What a loss. What spirit and humor and ear and humanity and comedy and, at times, excruciating tension. That scene toward the end of Killshot where the gun is on the table and the two bad guys are talking and laughing and she starts to think Maybe I can just grab it and shoot ’em. And it was always scarier because if you’d read a couple Leonard books you knew he was willing to kill off a good guy (or gal) right when you least expected; never saw it coming.
Good Lord. This will take some time to getting used to.

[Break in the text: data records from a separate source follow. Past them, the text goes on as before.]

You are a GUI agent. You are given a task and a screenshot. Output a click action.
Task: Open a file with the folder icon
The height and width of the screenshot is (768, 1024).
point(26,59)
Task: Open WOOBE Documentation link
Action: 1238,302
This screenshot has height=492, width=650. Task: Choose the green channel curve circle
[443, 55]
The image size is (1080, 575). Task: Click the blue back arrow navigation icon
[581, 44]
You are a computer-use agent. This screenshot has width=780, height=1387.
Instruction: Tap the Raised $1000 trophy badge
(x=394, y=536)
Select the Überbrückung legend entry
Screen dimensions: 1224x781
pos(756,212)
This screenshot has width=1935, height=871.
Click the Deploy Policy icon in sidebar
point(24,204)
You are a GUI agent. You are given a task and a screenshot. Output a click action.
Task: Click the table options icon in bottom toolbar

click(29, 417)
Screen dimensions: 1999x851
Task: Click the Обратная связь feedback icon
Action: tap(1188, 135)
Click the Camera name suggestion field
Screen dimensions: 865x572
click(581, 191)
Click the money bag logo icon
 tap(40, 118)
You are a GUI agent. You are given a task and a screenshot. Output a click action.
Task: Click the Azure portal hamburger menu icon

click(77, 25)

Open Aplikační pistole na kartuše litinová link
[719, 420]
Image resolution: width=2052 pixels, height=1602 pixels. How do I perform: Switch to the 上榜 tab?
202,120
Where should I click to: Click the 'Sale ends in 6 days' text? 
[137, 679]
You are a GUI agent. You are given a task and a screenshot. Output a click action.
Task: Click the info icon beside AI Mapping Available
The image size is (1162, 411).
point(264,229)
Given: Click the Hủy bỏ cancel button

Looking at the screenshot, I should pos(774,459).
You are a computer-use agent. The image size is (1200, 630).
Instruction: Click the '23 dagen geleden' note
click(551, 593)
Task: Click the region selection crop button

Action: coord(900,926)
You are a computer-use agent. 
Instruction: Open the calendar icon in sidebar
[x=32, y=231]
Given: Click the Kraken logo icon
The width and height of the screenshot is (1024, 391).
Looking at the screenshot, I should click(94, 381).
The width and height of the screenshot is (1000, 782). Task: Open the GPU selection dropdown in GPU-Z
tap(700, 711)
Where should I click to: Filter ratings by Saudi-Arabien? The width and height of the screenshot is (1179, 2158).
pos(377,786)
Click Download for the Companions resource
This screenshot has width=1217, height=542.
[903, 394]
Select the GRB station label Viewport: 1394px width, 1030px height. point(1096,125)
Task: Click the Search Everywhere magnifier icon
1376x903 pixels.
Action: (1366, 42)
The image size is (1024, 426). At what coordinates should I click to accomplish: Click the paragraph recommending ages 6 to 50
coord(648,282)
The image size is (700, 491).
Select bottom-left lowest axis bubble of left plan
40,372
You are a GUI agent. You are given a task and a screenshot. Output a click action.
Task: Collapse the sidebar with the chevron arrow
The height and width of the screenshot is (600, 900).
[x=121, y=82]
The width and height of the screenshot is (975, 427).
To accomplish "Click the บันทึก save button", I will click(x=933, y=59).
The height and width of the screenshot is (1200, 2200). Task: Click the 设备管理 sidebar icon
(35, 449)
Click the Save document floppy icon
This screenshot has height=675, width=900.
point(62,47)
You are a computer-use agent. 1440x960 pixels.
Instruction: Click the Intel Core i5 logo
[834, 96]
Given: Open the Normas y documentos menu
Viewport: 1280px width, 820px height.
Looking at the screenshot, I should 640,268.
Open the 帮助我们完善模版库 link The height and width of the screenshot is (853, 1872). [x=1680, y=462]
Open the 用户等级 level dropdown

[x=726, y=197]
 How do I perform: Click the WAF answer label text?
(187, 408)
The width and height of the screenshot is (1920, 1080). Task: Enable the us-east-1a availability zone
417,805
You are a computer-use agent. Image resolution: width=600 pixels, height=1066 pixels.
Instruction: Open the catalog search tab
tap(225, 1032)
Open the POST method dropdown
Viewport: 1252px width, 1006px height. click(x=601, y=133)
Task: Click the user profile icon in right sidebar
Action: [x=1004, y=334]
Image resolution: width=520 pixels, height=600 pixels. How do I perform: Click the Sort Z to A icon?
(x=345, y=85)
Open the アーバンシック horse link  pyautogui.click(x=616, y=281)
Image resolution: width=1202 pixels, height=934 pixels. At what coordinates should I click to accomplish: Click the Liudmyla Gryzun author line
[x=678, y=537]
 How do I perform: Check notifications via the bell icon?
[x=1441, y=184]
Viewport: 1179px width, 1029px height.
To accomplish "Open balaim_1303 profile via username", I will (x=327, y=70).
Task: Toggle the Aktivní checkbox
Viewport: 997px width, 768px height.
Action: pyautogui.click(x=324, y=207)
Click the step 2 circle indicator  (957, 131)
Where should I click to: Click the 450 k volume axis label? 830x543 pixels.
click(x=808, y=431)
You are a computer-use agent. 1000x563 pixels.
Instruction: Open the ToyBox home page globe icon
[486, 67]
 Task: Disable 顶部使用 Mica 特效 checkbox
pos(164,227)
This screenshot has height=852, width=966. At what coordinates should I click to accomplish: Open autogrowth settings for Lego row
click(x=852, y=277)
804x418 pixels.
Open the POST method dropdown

The Times does a nice job here.
Mr. Leonard’s narrative voice was crisp, clean and direct. He had no time to waste on adverbs, adjectives or tricky verb forms, and he had no patience for moody interior monologues or lyrical descriptive passages. His dialogue, too, was succinct, as in this passage from “Riding the Rap”:
“ ‘She isn’t home,’ Raylan said.
“Bobby nodded toward the red Toyota in the drive.
“ ‘Her car’s there.’
“ ‘She still isn’t home,’ Raylan said.
“ ‘Maybe she’s asleep or she’s taking a shower.”
“ ‘When I say she isn’t home,’ Raylan said, ‘it means she isn’t home.’ ”
It takes only three words — “Look at me” — for Chili Palmer, the Miami loan shark in “Get Shorty,” to strike terror into the hearts of the deadbeat clients he hounds for late payments. “You never tell the guy what could happen to him,” Chili explains. “Let him use his imagination, he’ll think of something worse.”
via Elmore Leonard, Who Refined the Crime Thriller, Dies at 87 – NYTimes.com.
Clip at the top from Out of Sight. Ima have to go on a Leonard jag now. Could get me through the winter.